__WHAT THIS TASK INVOLVES__: Of the entries below, copy only those lines that contain the word "computer".
##### EXTRACTED RECORDS #####
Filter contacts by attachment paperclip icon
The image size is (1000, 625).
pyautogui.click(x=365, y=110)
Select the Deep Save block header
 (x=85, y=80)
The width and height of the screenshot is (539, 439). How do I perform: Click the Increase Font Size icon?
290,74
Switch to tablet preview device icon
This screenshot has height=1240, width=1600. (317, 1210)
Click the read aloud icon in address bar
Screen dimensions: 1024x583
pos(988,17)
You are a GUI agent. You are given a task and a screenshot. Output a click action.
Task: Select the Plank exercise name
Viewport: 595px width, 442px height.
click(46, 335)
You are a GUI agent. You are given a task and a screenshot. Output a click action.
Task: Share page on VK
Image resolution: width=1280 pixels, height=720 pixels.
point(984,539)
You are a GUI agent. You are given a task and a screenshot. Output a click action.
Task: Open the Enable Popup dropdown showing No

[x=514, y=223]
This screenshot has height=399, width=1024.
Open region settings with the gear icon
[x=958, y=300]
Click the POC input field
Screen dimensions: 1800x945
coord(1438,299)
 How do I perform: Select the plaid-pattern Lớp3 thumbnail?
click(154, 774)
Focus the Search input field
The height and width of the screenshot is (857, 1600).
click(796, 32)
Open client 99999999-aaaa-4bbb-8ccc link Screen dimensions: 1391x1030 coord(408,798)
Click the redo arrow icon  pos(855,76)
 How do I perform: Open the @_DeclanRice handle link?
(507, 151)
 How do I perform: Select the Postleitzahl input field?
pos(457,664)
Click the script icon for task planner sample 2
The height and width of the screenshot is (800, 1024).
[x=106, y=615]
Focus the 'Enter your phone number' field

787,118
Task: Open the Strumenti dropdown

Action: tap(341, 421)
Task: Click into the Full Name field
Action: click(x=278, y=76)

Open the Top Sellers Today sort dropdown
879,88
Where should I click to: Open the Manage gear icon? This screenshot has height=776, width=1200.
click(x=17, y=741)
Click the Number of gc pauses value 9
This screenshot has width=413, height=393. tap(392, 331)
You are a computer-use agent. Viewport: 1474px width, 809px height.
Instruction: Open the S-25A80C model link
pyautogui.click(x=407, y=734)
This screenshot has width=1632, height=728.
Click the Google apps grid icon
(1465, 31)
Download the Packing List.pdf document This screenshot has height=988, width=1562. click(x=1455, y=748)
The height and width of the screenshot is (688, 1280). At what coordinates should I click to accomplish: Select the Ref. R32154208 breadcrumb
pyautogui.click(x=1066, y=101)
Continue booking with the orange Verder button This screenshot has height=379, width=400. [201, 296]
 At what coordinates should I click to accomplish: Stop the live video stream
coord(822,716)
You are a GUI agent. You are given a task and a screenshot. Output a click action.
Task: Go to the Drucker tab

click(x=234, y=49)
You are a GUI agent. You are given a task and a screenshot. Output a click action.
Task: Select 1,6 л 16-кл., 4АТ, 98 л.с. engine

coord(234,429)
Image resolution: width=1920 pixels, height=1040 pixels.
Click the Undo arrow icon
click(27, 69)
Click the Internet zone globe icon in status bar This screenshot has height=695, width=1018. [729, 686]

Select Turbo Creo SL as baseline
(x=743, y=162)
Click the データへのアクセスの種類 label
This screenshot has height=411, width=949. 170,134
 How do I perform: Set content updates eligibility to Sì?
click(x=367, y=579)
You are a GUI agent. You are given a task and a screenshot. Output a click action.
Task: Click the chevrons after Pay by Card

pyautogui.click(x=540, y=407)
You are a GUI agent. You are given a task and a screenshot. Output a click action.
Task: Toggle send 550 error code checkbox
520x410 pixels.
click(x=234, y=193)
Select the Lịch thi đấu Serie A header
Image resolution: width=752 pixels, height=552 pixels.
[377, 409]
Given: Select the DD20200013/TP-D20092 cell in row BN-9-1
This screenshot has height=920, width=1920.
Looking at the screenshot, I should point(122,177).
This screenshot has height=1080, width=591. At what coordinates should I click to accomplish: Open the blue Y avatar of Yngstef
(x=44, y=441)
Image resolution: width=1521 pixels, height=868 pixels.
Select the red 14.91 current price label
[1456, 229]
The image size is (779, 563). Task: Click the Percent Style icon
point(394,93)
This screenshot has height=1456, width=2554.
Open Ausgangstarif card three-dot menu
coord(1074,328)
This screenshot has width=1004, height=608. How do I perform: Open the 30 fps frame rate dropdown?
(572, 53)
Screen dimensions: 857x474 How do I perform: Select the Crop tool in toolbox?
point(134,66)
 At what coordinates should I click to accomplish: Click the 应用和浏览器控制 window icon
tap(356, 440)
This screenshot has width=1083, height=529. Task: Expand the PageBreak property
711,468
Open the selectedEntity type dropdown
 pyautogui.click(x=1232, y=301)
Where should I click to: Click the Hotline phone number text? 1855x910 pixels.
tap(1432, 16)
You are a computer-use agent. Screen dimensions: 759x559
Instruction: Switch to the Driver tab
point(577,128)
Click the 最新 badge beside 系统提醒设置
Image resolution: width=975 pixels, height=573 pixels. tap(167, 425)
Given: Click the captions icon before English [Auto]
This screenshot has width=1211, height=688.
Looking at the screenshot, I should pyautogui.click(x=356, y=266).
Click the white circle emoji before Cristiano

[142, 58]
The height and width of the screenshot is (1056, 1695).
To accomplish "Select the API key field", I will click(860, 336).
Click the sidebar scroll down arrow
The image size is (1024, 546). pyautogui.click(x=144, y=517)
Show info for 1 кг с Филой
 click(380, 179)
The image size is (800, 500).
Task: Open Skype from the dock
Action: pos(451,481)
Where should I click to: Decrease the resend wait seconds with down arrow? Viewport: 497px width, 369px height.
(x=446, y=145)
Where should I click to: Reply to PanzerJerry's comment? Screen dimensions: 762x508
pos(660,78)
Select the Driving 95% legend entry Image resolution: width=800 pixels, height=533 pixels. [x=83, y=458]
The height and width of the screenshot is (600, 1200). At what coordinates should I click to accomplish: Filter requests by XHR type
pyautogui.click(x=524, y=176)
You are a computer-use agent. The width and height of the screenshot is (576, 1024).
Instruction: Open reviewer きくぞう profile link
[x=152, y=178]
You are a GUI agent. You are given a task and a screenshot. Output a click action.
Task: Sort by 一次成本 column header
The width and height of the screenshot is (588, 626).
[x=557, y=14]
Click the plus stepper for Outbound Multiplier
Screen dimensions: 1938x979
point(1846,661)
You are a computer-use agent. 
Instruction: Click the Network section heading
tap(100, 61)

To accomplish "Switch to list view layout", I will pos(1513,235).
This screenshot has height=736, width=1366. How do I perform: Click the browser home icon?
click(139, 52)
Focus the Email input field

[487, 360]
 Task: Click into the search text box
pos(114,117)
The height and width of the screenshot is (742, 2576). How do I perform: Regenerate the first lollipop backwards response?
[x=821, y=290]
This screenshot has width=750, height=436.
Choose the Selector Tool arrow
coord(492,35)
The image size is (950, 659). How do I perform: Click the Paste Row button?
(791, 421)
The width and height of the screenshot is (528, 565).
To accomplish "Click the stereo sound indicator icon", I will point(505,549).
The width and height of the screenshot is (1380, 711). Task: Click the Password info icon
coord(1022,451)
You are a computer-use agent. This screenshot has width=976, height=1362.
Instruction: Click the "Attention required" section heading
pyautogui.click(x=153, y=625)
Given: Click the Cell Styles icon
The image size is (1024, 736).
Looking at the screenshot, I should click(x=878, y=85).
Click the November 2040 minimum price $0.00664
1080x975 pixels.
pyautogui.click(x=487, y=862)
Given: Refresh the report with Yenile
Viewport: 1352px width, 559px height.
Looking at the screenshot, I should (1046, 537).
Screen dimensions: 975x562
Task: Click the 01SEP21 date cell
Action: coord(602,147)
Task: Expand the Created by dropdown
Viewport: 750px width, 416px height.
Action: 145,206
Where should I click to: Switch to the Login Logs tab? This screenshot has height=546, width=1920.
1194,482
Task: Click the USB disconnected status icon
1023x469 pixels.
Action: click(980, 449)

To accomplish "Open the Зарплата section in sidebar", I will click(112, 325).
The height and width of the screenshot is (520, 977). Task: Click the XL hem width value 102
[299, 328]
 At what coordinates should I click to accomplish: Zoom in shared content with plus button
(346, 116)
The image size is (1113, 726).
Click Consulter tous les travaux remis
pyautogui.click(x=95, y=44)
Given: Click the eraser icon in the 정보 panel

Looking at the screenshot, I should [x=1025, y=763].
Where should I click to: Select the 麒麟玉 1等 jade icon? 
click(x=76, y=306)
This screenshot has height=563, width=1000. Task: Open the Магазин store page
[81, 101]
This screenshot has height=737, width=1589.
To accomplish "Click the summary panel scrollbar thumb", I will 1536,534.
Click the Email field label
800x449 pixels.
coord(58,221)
#####
__TASK ANSWER__:
You are a computer-use agent. Viewport: 1474px width, 809px height.
You are a computer-use agent. Screen dimensions: 759x559
You are a computer-use agent. The width and height of the screenshot is (576, 1024).
You are a computer-use agent. 
You are a computer-use agent. This screenshot has width=976, height=1362.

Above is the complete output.